» Assignment
Everything from the line containing "Where should I" to the last line of the listing below should be restated exactly, both ends included, with nothing added and the pictures omitted.

» Supplied records
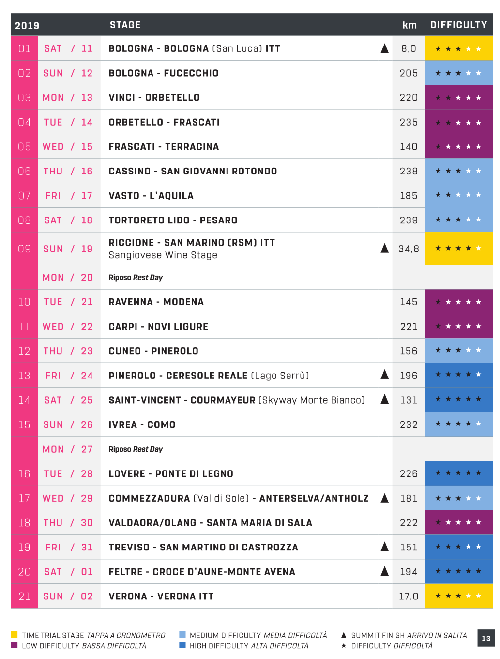Click summit icon on Feltre - Croce d'Aune row
The width and height of the screenshot is (500, 659).
385,571
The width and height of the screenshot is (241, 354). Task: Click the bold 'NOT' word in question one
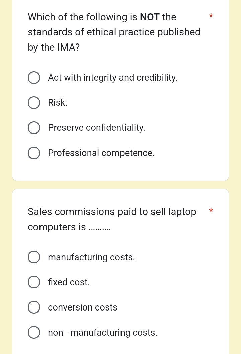tap(149, 17)
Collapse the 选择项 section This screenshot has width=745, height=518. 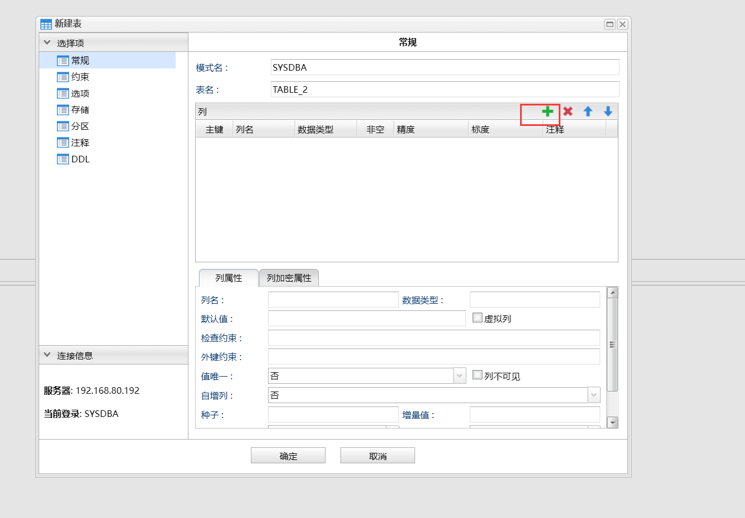47,42
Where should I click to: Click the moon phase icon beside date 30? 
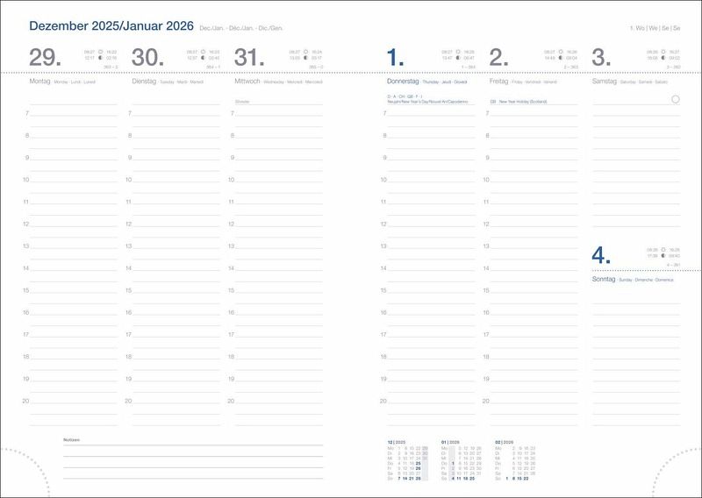[x=203, y=59]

» Output of the task
Where should I click to: Click the moon phase icon beside date 30? 
[x=203, y=59]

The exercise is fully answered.